[SELECTED EXCERPT]

Forked from here (Keras GitHub)
IMPORTANT: This does NOT work for Python 3.12, some dependencies are not available (like
ale-py
). Python 3.11 is verified to work.
Run the following the first time after you've checked out the repo and every time you check it out to ensure you have the latest dependencies:
python -m venv venv
. venv/bin/activate
pip install -r requirements.txt
To run the training on the CPU, simply call:
python deep_q_network_breakout.py
I have tested this on both Windows/WSL2 with an x86/nvidia setup as well as on an Apple Silicon M3 system using
the tensorflow-metal
plugin. In both setups, the GPU enabled variant performed a lot worse.
But since I went through it, the following sections have details on how to enable GPU support.
This couldn't be simpler. After you have set up the project as described above, install just one more package:
pip install tensorflow-metal
That's it. Simply re-run the script and you will see log lines showing you that Metal support is being used.

[/SELECTED EXCERPT]
[DATA FOR ANALYSIS]

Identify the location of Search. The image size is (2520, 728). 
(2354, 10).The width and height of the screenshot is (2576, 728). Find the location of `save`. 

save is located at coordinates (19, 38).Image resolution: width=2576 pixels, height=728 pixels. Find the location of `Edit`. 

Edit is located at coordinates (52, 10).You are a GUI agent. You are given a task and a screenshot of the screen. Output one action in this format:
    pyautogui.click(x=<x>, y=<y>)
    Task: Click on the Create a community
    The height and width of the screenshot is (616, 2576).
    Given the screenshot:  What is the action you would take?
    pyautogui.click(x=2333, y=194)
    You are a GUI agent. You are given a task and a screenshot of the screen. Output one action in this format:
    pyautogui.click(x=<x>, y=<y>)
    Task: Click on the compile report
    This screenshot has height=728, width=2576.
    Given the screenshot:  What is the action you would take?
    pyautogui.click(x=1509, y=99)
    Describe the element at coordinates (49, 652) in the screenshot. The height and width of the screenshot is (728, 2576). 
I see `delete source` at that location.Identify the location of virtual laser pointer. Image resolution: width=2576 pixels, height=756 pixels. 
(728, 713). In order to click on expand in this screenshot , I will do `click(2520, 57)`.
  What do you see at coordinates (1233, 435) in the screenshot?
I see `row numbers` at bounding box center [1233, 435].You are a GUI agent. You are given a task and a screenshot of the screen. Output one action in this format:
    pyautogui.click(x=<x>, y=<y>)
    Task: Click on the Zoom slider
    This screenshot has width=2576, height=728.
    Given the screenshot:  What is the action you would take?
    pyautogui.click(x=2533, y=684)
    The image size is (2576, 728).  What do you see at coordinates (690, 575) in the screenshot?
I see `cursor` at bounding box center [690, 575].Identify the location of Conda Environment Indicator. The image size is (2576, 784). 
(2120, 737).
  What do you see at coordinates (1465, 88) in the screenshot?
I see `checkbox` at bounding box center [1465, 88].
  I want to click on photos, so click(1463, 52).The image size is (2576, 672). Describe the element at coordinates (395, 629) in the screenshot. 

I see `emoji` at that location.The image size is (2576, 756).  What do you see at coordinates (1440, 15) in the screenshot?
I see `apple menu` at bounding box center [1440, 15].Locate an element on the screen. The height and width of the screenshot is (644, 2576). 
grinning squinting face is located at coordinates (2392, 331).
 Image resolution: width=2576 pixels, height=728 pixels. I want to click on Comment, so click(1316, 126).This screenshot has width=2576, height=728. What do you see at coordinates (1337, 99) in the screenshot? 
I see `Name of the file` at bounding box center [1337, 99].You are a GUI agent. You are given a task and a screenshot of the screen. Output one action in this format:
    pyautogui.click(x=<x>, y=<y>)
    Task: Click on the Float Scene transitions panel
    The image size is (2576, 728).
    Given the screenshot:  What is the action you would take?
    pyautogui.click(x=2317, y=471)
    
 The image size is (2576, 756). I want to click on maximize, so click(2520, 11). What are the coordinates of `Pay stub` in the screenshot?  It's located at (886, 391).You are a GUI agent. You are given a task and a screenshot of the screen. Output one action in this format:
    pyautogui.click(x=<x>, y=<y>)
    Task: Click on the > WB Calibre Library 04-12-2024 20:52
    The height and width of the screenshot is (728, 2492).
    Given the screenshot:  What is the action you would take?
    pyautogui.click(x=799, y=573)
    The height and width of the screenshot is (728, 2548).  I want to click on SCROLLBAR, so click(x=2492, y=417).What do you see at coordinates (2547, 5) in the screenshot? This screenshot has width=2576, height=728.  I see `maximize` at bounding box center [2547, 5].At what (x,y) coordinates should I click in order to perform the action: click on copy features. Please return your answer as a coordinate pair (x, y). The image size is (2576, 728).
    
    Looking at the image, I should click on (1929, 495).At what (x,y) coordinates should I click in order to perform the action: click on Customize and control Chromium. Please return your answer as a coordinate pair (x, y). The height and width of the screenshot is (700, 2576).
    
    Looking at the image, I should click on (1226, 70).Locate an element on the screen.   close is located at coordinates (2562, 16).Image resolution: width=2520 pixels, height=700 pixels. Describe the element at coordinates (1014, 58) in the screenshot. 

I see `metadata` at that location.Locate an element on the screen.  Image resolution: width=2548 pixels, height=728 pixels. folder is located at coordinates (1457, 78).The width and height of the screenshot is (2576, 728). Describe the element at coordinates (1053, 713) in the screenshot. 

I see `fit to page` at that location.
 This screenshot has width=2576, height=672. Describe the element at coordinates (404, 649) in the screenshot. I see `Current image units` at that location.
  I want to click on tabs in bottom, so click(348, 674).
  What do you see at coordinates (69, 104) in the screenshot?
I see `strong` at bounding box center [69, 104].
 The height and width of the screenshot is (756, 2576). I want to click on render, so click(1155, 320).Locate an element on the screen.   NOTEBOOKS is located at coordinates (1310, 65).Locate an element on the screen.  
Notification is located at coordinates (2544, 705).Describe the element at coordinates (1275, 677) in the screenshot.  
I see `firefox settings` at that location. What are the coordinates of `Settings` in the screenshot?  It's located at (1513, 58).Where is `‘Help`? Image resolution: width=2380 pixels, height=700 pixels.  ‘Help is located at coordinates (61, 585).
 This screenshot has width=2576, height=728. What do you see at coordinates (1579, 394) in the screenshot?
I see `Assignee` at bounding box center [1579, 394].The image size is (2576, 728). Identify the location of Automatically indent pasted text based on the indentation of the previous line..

[/DATA FOR ANALYSIS]

■ REQUIREMENT 1
According to the Breakout training README, which Python version is verified to work?
■ REQUIREMENT 2
Rewrite more briefly the paragraph in the Breakout training README that begins "I have tested this on both Windows/WSL2", keeping its main facts.
■ REQUIREMENT 3
Reproduce the Breakout training README from "Forked from here" up to and including "enable GPU support.".

■ TASK SOLUTION 1
Python 3.11.

■ TASK SOLUTION 2
It was tested on Windows/WSL2 with an x86/nvidia setup and on an Apple Silicon M3 system with the tensorflow-metal plugin, and the GPU-enabled variant performed much worse in both.

■ TASK SOLUTION 3
Forked from here (Keras GitHub)
IMPORTANT: This does NOT work for Python 3.12, some dependencies are not available (like
ale-py
). Python 3.11 is verified to work.
Run the following the first time after you've checked out the repo and every time you check it out to ensure you have the latest dependencies:
python -m venv venv
. venv/bin/activate
pip install -r requirements.txt
To run the training on the CPU, simply call:
python deep_q_network_breakout.py
I have tested this on both Windows/WSL2 with an x86/nvidia setup as well as on an Apple Silicon M3 system using
the tensorflow-metal
plugin. In both setups, the GPU enabled variant performed a lot worse.
But since I went through it, the following sections have details on how to enable GPU support.